The smacking had had a soporific effect, and the boys, when the time to break out drew near, would have given a good deal to be out of the business and to have lapsed into comforting slumber. Like older and supposedly wiser persons, however, having committed themselves to the expedition they felt in honour bound to go through with it.

Roger might have known nothing about it at all had it not been for the entirely fortuitous circumstance that a little boy named Thomason was sick in the night, and had to receive attention from the matron.

Kirby and Healy-Lunn, as members of the Sixth, were permitted a room for two. Thomason slept next door to them in a dormitory. He was nine
years old, and so were the other three children in the room. Roger, having been brought into the affair by a tousle-headed boy in pyjamas who came to the masters’ room at just after half-past nine, went into the two-room to request Kirby or Healy-Lunn to run for the matron who resided in the school sanatorium, distant a stone’s throw from the main buildings.

He found the two-room empty and the boys’ outdoor clothes gone from their pegs behind the door. Quickly he sent two other thirteen-year-olds for the matron, and then set to work to discover what madness had this time possessed his two blithe spirits.

He had to be circumspect if the headmaster were not to know what had happened, and he was still too near his undergraduate days to want boys to be expelled for what he felt quite sure was a silly prank.
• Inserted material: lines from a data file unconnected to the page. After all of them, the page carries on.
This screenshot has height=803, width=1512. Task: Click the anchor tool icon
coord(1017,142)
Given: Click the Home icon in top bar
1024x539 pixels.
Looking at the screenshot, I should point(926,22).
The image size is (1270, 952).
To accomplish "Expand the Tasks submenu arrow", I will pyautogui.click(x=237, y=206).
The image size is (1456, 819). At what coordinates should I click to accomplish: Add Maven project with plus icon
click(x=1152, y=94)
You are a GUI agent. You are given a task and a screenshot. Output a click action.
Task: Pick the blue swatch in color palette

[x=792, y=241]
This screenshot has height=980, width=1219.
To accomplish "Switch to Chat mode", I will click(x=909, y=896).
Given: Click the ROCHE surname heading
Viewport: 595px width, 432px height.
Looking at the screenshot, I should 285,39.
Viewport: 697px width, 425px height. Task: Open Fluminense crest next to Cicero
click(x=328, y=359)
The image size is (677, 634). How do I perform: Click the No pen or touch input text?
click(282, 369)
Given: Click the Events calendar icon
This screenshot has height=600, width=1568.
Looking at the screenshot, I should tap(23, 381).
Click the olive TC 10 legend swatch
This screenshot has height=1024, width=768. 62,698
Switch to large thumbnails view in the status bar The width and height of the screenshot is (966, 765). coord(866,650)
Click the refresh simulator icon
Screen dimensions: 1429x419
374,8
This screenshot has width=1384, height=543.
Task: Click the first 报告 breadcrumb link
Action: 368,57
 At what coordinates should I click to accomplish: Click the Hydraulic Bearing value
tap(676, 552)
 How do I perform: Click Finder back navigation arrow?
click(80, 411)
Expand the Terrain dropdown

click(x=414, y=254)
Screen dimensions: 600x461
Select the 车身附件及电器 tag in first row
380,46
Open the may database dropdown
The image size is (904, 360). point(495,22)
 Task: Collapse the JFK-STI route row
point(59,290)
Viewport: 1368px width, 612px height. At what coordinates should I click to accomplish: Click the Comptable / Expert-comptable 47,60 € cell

He owed this particular pair a debt of gratitude, moreover, for having saved him from injury, possibly from death, at Gravesend—from his point of view aptly named. He resolved to go after the truants and get them back to their room and say nothing to anyone about it.

Leaving the capable matron in charge of the sick child, he went out to the shed where the masters kept cycles and motor cycles, and borrowed Parkinson’s machine. The minimum of enquiry had given him a clue. Roger was not a bad psychologist except where girls were concerned.

The boys, Roger concluded, would have ridden to the theatre on bicycles. A key to the cycle shed hung in the boys’ lobby, and was under the guard of a lobby prefect. It was a simple matter, however, for a boy to abstract it when he came to bed, carry it up to his dormitory, and use it after lights-out: simple, that is to say, in theory. The practical difficulty was that as bicycle lamps were forbidden, cycling at night was a breach of the law as well as of the rules of the school.

Roger wondered, as he kicked Parkinson’s machine into motion, whether the boys had managed to acquire bicycle lamps, or whether they were running the risk of cycling without lights. Time alone would show.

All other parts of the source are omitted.